1. Reinstate boundaries.
Bring that dog crate back out, put the baby gates up, and make sure your dog has a "safe place" to spend the day while you are away. When you leave the house, put him in his safe place, and give him a safe toy to keep busy with - a frozen peanut butter stuffed Kong toy works great, but many dogs also love their Nylabones or puzzle toys.
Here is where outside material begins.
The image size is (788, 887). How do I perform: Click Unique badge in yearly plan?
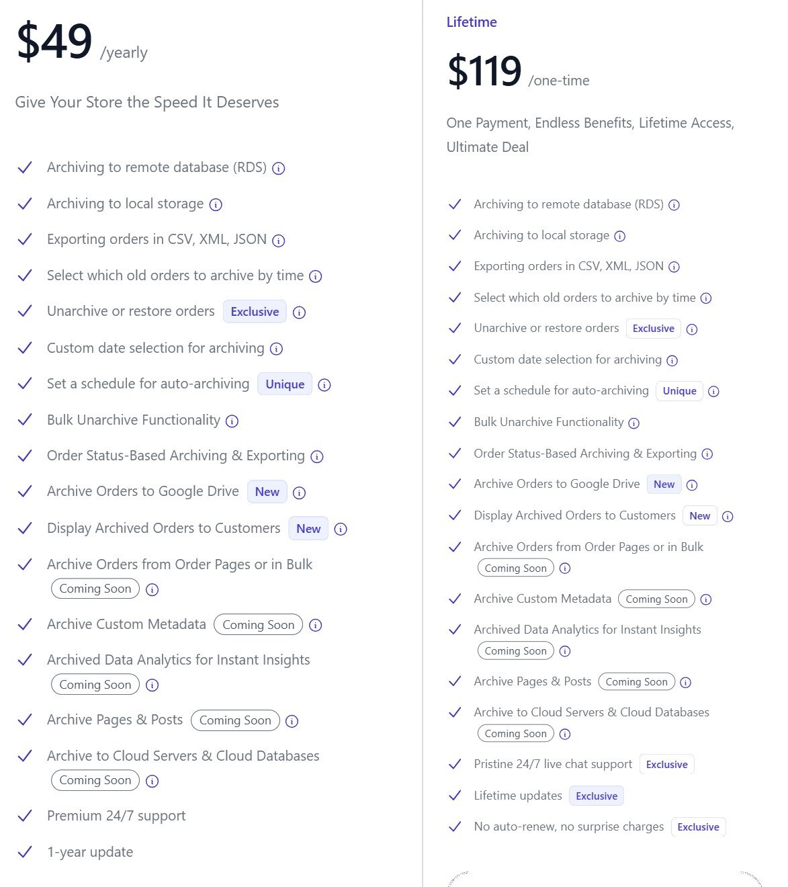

This will prevent your bored pup from creating his own "entertainment" - at the expense of your furniture!
2. Stick to the schedule.
Do your best to keep a consistent daily schedule to help your dog adjust more quickly to the new routine. Dogs derive comfort from regular routines, so the more consistent you are, the better your dog will feel about the change.
3. Keep it low-key.
Sometimes, in an effort to "comfort" our dogs or reassure them that we will be back soon, we unwittingly create some separation anxiety. Dogs are great barometers of our emotions, so if you are feeling guilty or upset, your pup will feed off those emotions! Instead, keep your morning good-bye ritual low key and neutral. Stick with a jolly "kennel up", followed by a extra yummy treat and safe toy in the crate, then off you go.
4. Provide an outlet.
Now that your pup is more restricted during the day, you will need to find a way to help burn off energy in a more structured way. Institute a daily walk or dedicate a minimum of 30 minutes to interactive play time to help Fido blow off steam.
5. Watch for changes in health.
As we move into the fall and winter months, it is easy to forget that our pup isn't as active as he was during the summer, and likely doesn't need quite as much food as he did when he was more active. Keep a close eye on Fido's weight to ward off those extra pounds - getting weight back off a dog can be very tough! Also, make sure you are measuring out food portions and physically watching your dog eliminate at least once a day. Changes in eating and bathroom habits are frequently the first sign that your pooch isn't feeling well! Accidents in the house are unlikely to be "retribution" for leaving him home, but are more likely to be a sign of a urinary tract infection or stress-induced over-drinking!
Follow these few tips, and your pooch will transition easily into your new schedule. And, as always, if a problematic behavior emerges, check with your vet for any possible medical issues that may be contributing. Once medical issues are addressed, behavior modification can help redirect those challenging behaviors.